A Gaza si muore anche di fame. Non solo per i bombardamenti, ma per l’assenza cronica di cibo e cure. Lo ha raccontato Alessandro Migliorati, capoprogetto di Emergency a Deir al-Balah, dove l’organizzazione italiana è attiva per fornire assistenza sanitaria alla popolazione palestinese. "Distribuiamo panetti sublinguali. Non è vero pane, ma qualcosa da mettere sotto la lingua che rilascia calorie. È cibo ridotto a trattamento medico".
Un gesto che rivela la gravità della crisi umanitaria: lo staff locale è stremato e il minimo supporto alimentare non arriva o arriva in forma del tutto insufficiente.
A peggiorare la situazione è la Gaza Humanitarian Foundation (GHF), l'unica associazione autorizzata a distribuire aiuti umanitari, ma che già dalla sua nascita aveva in sé il progetto di affamare i palestinesi per poi facilitare la deportazione di questi verso il sud della Striscia. "È un’organizzazione umanitaria che conta più di 800 morti nella distribuzione del cibo”, ha denunciato Migliorati. "Distribuzione fatta dietro filo spinato, dove la gente cade e si spara sulla folla: è impensabile".
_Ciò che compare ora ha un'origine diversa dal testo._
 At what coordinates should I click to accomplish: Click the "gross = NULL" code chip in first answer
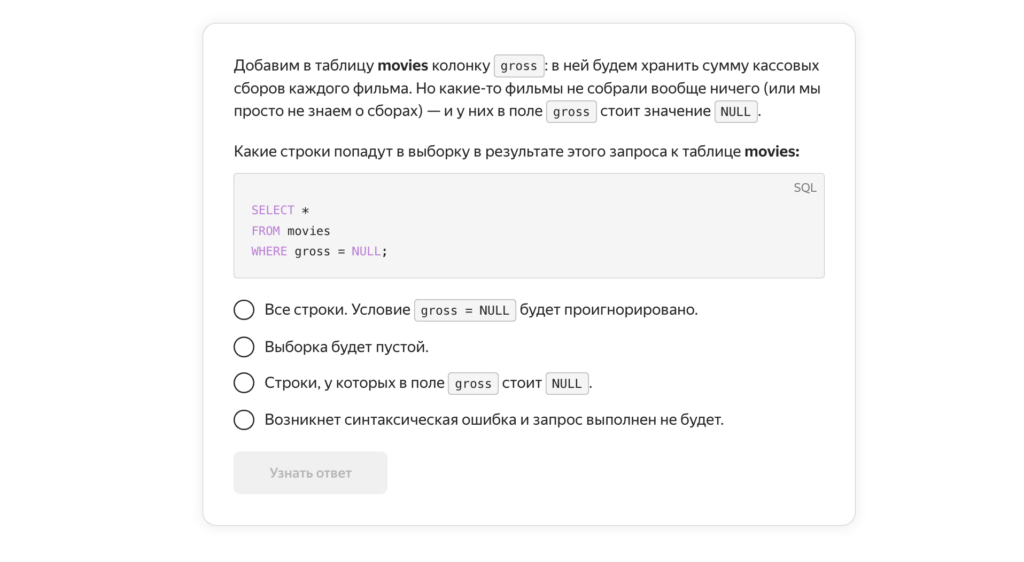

Migliorati ha denunciato anche l’uso sistemico della fame come arma di guerra: "Non succedeva dai tempi del Vietnam o in alcune aree dimenticate dell’Africa. È un crimine".
Intanto Emergency continua a operare in condizioni estreme a Deir al-Balah e a Khan Younis: tende da campo sotto 45 gradi, senza acqua potabile né sapone, con infezioni diffuse e scarsità assoluta di farmaci.